Bob Whitman, chairman and CEO of FranklinCovey, said, “We lost a dear friend today. Stephen was one of the world’s great human beings. His impact is incalculable and his influence will continue to inspire generations to come. We extend our deepest condolences to Dr. Covey’s family, his wife Sandra, their nine children and spouses, grandchildren, and great-grandchildren. Stephen frequently referred to them as his greatest joy, inspiration, and most significant contribution and legacy to the world.”

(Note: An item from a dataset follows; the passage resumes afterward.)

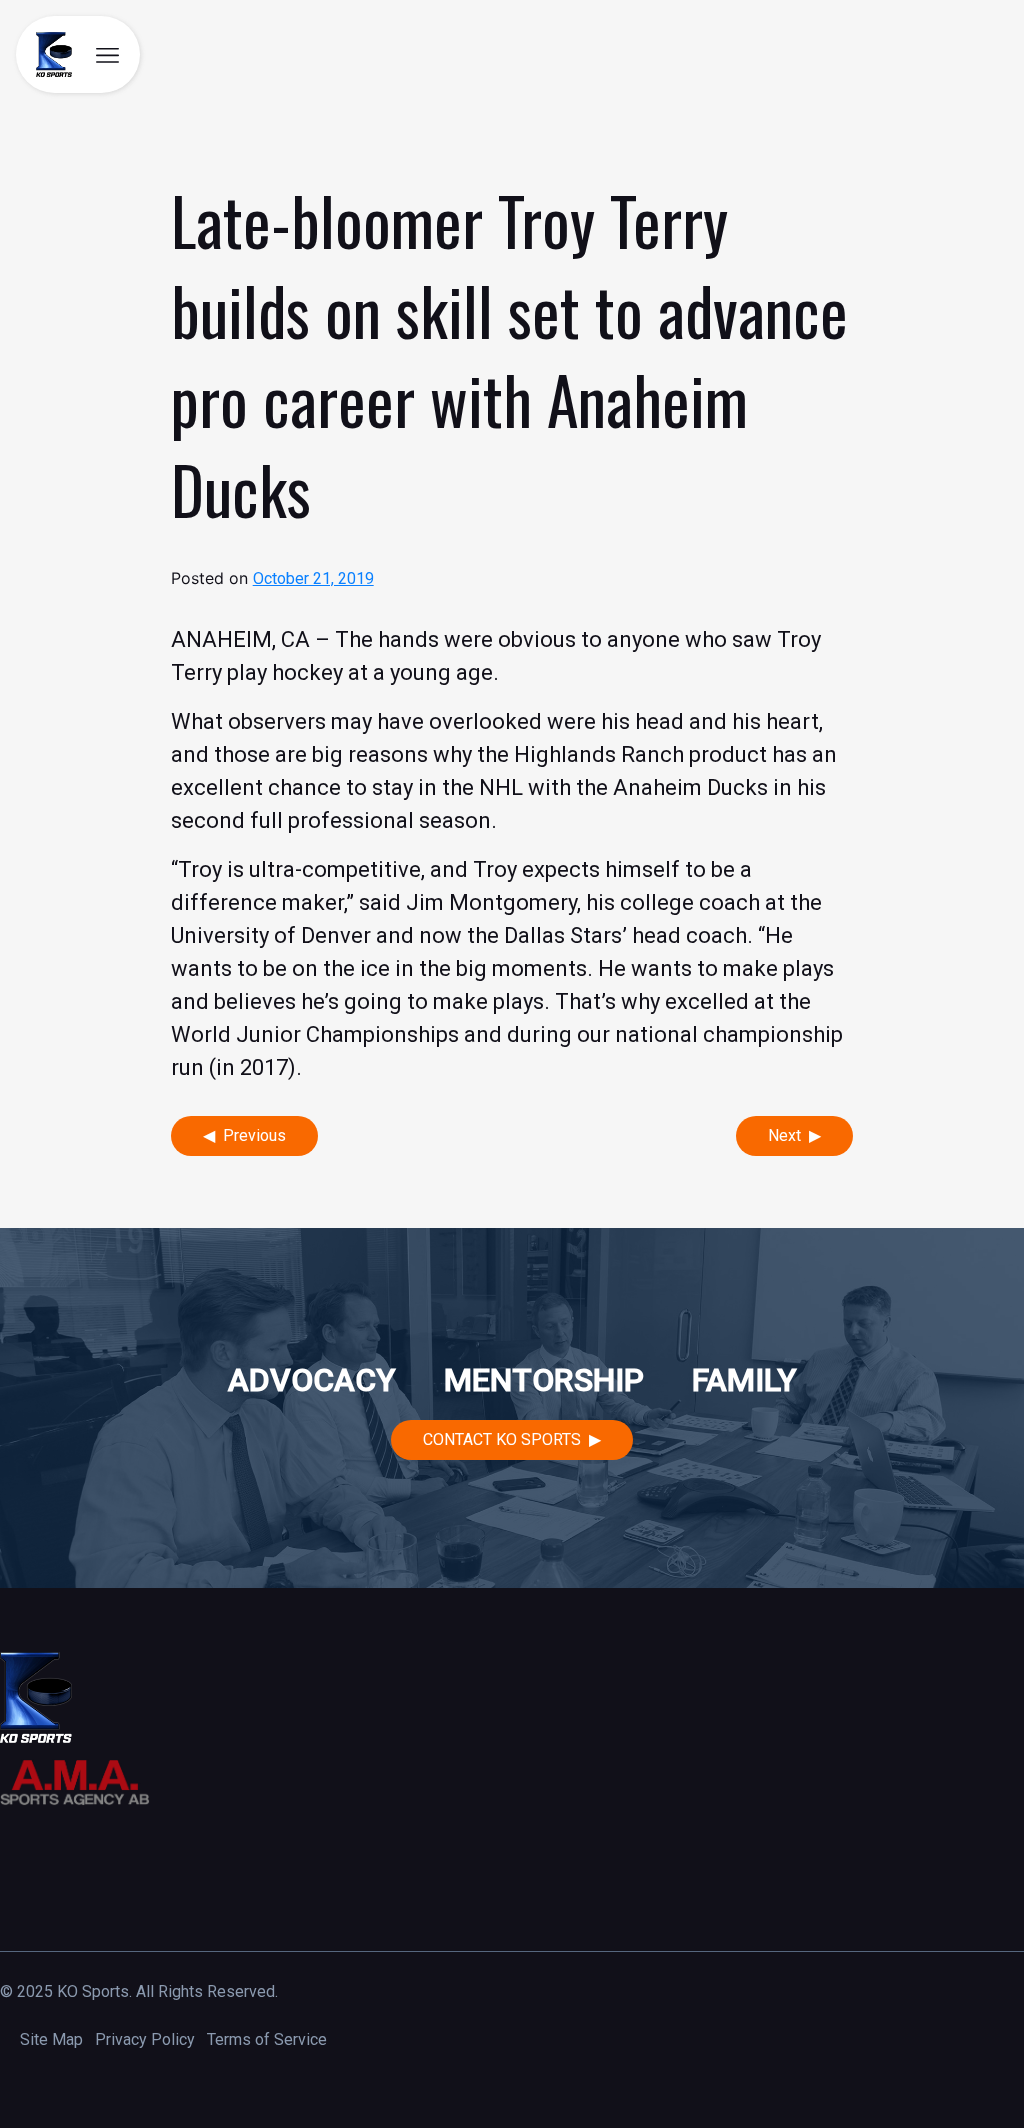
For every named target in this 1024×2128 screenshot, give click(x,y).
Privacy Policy (145, 2039)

This is speculation on my part but I believe that because Stephen R. Covey had such a love and passion for his family, he had much more to contribute to the world; that he had much more wisdom to share and people to influence, particularly in the area of family leadership, than he had time to accomplish these things.  He leaves much work undone in the area of family leadership, particularly principle-centered family leadership (a search on the FranklinCovey website yields very little on family leadership).  This is the area where his thought leadership will be missed the most and where those who follow will need to be inspired to take up the challenge.